Mr. Wofford called her name and she halted on the second step down, fingertips on the banister, though she didn’t turn round to him. “I’ve been here more than eight months, Mr. Wofford,” she said, trying to keep her voice from carrying up and down the staircase. “Never missed a day nor been tardy. I’ve been one of your best type-writers, and I’ve earned three days of wages for which I’ve not been paid. Let me collect them, and I’ll be gone.”
“Ah. I have stated the difficulty with that solution, have I not?”
With some hope in candor and decency, she turned. Mr. Wofford had left the door open, and every face in the office, including Avery’s, was looking out of it. The hope sank, but she told him anyway.
“I cannot go without an entire week’s wages, sir.”
“I imagine not, a girl like you.”
His agreement intended no sympathy. “A girl like you” meant what he knew of her, that she wasn’t like the other type-writers, a girl helping out her family till she married. She was older (four-and-twenty now), unmarried, supporting herself: peculiar. And of questionable morals, of course. The story of her expulsion had only confirmed the suspicions.
“It seems peculiar,” he continued, “you would not have considered that before. It seems peculiar as well, you taking such a foolhardy chance when I did agree to write your character myself.”
“A qualified character.”
“One must be truthful in such matters.”
She sprang back up the two steps. “It’s unfair. Everything you would have insinuated had nothing to do with my work here. You couldn’t’ve complained about that; I’ve been a model employee.”
“Until today.”
Betsey felt herself flush. She looked at the window, where there were no spectators
.
“Ah, Miss Dobson, what I think you, and a great many others of your sex, misunderstand is the risk a business runs simply in taking you on. You’re an unknown quantity, so to speak, you young . . . ladies . . . in an establishment like this, or like that pier company you mean to go to. Extracted from your feminine sphere, you create a precarious unnaturalness with your presence which can only be countered with the assurance—”
“Do you mean to let me collect my wages, or don’t you?”
His bottom lip wavered as though to respond to this interruption, but he didn’t speak until he turned on his audience suddenly and directed them all to return to work. Avery’s head, Betsey couldn’t help noticing, was already bowed. None of the type-writer girls raised audible protests against the abbreviated rest period.

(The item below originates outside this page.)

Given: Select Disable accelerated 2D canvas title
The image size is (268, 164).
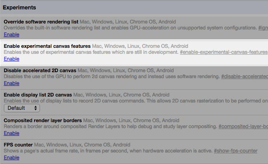Looking at the screenshot, I should [x=40, y=70].
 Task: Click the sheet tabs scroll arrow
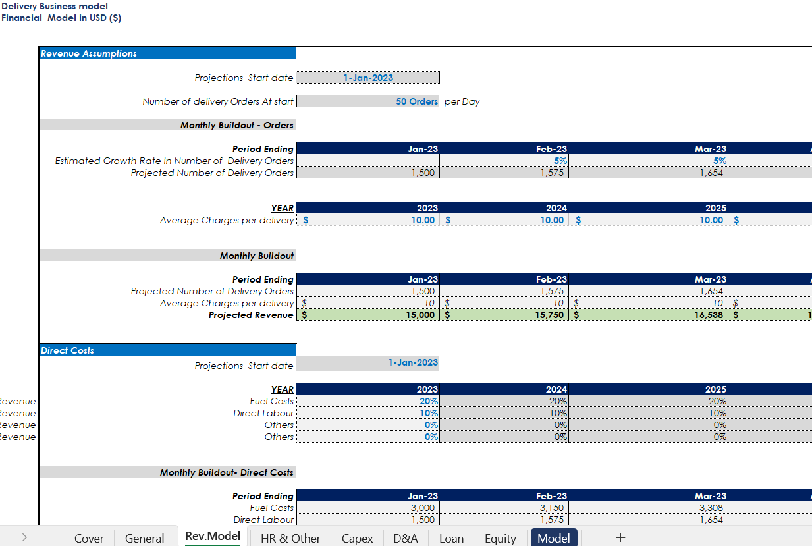(x=24, y=537)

Cora Lester, apparently the only one to have escaped to the W.C., came bobbing up the steps, hesitating in a kittenish sort of way when she saw Betsey and Mr. Wofford in the corridor.
“Again, Miss Dobson,” he said, “I would remind you there is an order to things in business. It isn’t for me to decide whether you get your wages. It’s for me to take you to Mr. Hutchens so he may decide the matter.”
“You could let me go down the stairs.”
He brushed Cora Lester into the office with a wave. He lifted his brows at Betsey.
“Could I? And overlook the proper procedures? There is call for such a thing, on occasion.”
He looked her over. He stood in the open doorway, before everyone and yet unseen by any, and he looked her over. The snaps of the type-writing machines grew muffled as he pushed the door almost shut, one hand curled round its edge. The other hand slipped to the front of his trousers. He gave himself a squeeze. It was a dainty squeeze, and it was the daintiness rather than the squeeze itself that mystified Betsey.
“You should have to convince me the present situation is such an occasion,” he said. He pushed back his coat and hooked his thumb on the waist of his trousers. “You see?”
Mr. Wofford looked her all over.
Concentration, not contemplation. It was a good motto, and not just for type-writer girls. So many situations in life called for one to pay attention yet not think overmuch. So many times when the proper posture would promote one’s efficiency. Suppose, for example, you wanted to give a bastard his due—why then, it was wise advice indeed.